Aber es war Nofrets Reaktion, die Renisenb erschreckte. Nofret zeigte keinen Zorn. Stattdessen hatte sie einen rätselhaften, frohlockenden Ausdruck in den Augen, und wieder verzogen sich ihre Mundwinkel zu einem befriedigten Lächeln.

»Danke, Kait«, sagte sie.

Dann ging sie ins Haus.

 

Nofret rief, die Lider gesenkt, gedämpft nach Henet.

Henet kam herbeigeeilt, blieb stehen und fing an zu lamentieren.

Nofret unterbrach sie schroff:

»Hol mir Kameni. Sag ihm, er soll seine Schreibsachen und Papyrus mitbringen, um einen Brief an den Herrn zu schreiben.«

Henets Augen hefteten sich auf Nofrets Wange.
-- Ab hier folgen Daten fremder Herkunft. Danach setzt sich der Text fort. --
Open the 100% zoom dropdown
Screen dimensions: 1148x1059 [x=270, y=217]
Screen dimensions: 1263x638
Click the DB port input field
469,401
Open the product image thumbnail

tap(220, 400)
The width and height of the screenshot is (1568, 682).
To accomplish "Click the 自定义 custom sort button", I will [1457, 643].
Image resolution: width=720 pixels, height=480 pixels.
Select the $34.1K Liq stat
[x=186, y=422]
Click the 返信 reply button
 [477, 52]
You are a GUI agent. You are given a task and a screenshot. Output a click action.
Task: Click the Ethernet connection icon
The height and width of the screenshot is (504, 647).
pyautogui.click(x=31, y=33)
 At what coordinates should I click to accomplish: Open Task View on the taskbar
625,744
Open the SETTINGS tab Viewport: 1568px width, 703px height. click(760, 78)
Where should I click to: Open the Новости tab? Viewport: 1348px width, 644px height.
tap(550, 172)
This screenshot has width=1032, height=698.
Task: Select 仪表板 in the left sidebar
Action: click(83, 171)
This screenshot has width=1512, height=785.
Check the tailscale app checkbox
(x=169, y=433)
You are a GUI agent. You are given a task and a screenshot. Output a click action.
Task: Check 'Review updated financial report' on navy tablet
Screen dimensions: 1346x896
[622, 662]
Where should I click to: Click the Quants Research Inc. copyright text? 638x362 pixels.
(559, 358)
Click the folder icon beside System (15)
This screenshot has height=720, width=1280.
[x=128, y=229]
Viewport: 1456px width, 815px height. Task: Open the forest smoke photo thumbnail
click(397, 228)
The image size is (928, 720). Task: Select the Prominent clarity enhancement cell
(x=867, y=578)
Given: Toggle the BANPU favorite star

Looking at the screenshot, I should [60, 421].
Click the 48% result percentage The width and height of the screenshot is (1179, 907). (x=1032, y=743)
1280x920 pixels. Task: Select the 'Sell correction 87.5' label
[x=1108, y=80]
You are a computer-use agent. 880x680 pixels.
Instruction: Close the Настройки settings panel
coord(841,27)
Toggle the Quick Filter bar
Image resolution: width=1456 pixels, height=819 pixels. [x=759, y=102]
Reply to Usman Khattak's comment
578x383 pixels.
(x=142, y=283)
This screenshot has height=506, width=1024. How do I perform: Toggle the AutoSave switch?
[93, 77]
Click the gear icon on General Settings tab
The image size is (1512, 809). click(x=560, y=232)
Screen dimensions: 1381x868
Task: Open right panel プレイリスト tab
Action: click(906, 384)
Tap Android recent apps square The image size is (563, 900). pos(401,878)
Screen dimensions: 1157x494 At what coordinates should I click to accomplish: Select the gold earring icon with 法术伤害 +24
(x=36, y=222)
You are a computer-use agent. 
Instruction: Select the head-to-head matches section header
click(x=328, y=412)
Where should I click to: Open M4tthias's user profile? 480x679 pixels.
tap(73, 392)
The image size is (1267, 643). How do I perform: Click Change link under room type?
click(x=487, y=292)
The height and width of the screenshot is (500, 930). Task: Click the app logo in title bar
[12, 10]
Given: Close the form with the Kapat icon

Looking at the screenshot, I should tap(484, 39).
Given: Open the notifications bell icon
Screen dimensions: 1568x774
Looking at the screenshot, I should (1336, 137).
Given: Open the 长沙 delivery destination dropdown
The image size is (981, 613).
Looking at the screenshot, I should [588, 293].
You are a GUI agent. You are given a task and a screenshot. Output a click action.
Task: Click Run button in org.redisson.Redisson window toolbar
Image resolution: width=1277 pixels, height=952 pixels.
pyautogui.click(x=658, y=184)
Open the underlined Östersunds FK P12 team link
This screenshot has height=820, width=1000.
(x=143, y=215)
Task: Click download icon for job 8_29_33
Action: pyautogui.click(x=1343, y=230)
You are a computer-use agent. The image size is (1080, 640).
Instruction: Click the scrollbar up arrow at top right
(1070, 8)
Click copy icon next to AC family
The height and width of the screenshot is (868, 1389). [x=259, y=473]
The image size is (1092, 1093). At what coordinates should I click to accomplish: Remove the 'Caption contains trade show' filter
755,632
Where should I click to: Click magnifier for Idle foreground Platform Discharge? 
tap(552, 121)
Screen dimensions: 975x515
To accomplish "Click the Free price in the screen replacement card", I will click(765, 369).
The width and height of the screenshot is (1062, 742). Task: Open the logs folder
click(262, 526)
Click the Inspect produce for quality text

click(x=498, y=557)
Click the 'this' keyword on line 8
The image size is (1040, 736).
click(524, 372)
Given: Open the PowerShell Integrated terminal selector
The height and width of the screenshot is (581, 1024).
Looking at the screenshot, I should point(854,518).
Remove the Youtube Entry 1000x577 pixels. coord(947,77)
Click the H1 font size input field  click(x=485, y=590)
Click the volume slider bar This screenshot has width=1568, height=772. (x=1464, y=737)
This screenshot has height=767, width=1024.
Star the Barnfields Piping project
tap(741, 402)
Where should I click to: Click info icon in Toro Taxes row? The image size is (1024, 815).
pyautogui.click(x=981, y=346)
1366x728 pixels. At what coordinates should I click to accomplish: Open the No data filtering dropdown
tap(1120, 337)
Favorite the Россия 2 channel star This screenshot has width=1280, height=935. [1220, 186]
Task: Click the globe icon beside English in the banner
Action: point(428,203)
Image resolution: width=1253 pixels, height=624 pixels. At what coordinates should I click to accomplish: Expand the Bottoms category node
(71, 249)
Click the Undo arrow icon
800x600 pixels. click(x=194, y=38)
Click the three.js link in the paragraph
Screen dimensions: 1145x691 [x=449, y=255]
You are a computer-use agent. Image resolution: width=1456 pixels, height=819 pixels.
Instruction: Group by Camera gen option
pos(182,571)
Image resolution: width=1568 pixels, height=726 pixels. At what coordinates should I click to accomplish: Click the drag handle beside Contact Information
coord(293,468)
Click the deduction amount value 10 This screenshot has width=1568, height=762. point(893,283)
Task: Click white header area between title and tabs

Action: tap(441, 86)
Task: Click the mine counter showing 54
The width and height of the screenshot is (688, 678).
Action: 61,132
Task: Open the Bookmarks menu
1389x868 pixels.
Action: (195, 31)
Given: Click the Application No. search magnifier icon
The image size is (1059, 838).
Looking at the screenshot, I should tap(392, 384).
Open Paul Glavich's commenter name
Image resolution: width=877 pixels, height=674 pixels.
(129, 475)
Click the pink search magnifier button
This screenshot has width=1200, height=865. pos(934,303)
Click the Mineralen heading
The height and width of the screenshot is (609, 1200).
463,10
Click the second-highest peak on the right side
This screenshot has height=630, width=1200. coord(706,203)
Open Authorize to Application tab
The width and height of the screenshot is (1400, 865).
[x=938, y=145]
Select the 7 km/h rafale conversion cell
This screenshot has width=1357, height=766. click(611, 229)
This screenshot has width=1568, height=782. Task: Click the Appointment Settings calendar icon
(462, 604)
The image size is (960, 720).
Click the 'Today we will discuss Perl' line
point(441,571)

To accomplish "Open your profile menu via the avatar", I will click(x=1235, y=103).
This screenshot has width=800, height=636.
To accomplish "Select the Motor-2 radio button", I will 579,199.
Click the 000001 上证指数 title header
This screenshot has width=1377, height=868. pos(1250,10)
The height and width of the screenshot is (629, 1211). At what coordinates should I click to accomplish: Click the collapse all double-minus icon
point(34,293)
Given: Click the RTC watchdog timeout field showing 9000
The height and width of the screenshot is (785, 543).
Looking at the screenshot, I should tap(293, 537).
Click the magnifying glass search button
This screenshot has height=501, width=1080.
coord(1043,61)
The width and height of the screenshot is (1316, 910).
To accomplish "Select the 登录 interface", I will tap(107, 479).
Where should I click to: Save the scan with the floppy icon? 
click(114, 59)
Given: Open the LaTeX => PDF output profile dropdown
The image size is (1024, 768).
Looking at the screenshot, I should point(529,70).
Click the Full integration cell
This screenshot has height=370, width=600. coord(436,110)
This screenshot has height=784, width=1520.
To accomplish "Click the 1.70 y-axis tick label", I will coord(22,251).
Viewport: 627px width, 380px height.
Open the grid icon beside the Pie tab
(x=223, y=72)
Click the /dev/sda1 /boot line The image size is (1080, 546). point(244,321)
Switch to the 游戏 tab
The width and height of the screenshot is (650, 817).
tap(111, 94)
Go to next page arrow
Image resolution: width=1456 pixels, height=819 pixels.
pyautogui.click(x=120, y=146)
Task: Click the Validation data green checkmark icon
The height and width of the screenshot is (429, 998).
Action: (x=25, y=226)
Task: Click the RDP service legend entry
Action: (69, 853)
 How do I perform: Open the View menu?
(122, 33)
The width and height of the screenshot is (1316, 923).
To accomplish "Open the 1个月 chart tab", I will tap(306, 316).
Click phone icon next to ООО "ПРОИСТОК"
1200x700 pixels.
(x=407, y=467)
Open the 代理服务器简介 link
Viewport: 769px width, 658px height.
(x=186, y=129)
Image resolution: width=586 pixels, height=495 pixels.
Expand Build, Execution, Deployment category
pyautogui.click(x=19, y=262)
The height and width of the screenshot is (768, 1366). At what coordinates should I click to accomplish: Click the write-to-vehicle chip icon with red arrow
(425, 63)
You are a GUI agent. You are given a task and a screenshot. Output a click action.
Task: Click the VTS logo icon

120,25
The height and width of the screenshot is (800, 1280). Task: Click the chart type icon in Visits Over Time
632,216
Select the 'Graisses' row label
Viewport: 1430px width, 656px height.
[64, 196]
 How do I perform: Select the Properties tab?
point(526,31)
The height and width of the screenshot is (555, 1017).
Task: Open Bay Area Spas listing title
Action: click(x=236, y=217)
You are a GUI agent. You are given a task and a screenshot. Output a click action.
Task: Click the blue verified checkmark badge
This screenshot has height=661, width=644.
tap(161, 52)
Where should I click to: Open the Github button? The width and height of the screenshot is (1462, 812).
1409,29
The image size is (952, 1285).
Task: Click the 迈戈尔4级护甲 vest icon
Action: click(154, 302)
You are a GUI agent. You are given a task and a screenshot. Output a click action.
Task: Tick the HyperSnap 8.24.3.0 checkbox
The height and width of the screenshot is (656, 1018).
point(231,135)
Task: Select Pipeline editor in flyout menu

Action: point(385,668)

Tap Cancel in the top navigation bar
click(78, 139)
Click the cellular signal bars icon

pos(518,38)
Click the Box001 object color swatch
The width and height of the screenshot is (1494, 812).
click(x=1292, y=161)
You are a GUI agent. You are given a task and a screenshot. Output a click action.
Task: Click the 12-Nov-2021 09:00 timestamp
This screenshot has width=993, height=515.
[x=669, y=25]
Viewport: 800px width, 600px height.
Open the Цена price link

»An den Herrn… ich verstehe… Wer hat es getan?«

»Kait.« Nofret lächelte ruhig vor sich hin.

Henet schüttelte den Kopf und schnalzte mit der Zunge.

»Das ist schlimm, sehr schlimm. Der Herr muss es erfahren, ja, gewiss.«

Nofret sagte sanft: »Du und ich, Henet, wir denken gleich.«

Sie löste einen in Gold gefassten Amethyst von ihrem Gewand und drückte ihn der Frau in die Hand. »Wir beide, Henet, das weiß ich, sind ehrlich auf Imhoteps Wohlergehen bedacht.«

»Das ist zu viel für meine geringen Dienste.«

»Imhotep und ich wissen Treue zu schätzen.« Nofret lächelte immer noch; ihre Augen waren schmal und katzenhaft. »Hol Kameni«, befahl sie abermals, »und komm mit ihm her. Ihr beide sollt bezeugen, was geschehen ist.«

Kameni kam etwas widerwillig; seine Stirn war gerunzelt.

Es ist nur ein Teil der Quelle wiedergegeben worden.